Source data -
------------------------------------------------------------------------
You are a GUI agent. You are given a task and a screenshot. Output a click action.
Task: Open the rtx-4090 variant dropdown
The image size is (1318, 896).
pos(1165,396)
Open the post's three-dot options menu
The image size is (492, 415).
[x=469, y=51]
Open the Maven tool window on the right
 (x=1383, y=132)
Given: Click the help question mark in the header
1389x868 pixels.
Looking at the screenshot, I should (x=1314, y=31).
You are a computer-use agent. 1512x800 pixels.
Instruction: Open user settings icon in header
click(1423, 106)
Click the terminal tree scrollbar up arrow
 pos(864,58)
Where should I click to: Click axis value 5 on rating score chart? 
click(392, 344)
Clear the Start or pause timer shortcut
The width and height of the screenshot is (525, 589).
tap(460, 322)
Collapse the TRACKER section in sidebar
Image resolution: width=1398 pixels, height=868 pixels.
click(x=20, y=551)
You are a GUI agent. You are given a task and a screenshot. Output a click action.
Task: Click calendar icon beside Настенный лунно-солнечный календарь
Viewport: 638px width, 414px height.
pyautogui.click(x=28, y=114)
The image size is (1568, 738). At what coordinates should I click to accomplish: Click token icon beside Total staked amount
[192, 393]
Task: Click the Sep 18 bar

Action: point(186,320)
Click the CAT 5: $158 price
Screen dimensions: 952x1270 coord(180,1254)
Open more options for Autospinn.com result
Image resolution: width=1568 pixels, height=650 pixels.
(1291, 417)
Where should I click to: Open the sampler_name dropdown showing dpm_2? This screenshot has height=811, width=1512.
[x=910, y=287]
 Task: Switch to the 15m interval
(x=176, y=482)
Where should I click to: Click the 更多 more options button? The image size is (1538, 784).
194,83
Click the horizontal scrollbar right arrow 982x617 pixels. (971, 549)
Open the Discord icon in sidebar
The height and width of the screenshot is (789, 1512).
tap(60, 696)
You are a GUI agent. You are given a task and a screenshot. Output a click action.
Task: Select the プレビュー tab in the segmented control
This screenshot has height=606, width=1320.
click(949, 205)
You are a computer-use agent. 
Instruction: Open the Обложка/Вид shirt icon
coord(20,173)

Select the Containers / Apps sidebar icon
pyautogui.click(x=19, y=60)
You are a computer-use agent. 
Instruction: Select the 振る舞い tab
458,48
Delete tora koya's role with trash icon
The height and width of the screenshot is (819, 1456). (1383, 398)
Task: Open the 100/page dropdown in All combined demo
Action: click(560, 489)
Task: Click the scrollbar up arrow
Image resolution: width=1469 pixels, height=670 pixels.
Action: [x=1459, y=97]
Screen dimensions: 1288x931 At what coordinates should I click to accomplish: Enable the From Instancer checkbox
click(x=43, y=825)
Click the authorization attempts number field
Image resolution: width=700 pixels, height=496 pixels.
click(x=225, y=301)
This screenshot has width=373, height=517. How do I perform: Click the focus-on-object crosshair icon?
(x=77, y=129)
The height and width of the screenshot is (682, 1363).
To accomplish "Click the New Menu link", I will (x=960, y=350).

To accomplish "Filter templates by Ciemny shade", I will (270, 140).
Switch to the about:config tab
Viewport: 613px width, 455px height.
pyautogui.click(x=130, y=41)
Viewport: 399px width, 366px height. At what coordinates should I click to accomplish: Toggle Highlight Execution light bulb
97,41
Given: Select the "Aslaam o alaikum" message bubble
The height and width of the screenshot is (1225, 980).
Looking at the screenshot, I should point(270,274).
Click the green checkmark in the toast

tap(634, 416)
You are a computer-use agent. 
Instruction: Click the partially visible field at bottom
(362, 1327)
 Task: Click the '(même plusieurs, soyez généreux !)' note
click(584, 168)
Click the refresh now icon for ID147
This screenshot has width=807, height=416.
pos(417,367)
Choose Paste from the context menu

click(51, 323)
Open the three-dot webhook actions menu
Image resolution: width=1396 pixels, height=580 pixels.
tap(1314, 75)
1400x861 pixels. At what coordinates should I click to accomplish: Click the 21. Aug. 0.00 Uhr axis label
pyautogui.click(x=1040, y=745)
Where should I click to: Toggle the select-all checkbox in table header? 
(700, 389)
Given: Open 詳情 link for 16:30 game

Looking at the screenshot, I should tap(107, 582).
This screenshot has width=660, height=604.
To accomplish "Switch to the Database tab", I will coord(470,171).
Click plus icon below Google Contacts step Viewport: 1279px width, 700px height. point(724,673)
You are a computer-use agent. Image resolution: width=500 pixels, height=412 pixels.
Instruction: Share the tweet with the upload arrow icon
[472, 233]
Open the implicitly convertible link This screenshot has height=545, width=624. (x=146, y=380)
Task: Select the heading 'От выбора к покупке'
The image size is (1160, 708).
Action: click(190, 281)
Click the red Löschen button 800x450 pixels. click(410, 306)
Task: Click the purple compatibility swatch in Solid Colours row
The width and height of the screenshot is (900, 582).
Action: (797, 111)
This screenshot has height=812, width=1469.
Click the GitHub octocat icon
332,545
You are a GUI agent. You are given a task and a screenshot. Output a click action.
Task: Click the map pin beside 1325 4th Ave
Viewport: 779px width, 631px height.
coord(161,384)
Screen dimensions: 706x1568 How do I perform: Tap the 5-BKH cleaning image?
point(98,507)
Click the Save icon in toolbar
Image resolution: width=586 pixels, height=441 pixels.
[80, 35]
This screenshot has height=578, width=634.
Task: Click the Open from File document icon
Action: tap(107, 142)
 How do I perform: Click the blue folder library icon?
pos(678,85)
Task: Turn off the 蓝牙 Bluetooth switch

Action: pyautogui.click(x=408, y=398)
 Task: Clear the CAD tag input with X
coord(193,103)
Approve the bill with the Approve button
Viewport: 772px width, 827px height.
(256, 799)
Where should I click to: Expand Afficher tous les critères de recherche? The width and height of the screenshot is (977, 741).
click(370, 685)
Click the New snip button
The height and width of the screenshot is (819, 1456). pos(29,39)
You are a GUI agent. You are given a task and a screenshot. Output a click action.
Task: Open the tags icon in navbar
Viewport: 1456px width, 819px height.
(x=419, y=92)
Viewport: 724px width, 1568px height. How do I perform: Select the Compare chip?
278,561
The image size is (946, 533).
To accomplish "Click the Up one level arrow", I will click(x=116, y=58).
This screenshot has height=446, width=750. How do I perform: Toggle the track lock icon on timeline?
------------------------------------------------------------------------
What is asked -
Pull out each line of the items above that contains the word "options".

Final result -
Open the post's three-dot options menu
Open more options for Autospinn.com result
Where should I click to: Click the 更多 more options button? The image size is (1538, 784).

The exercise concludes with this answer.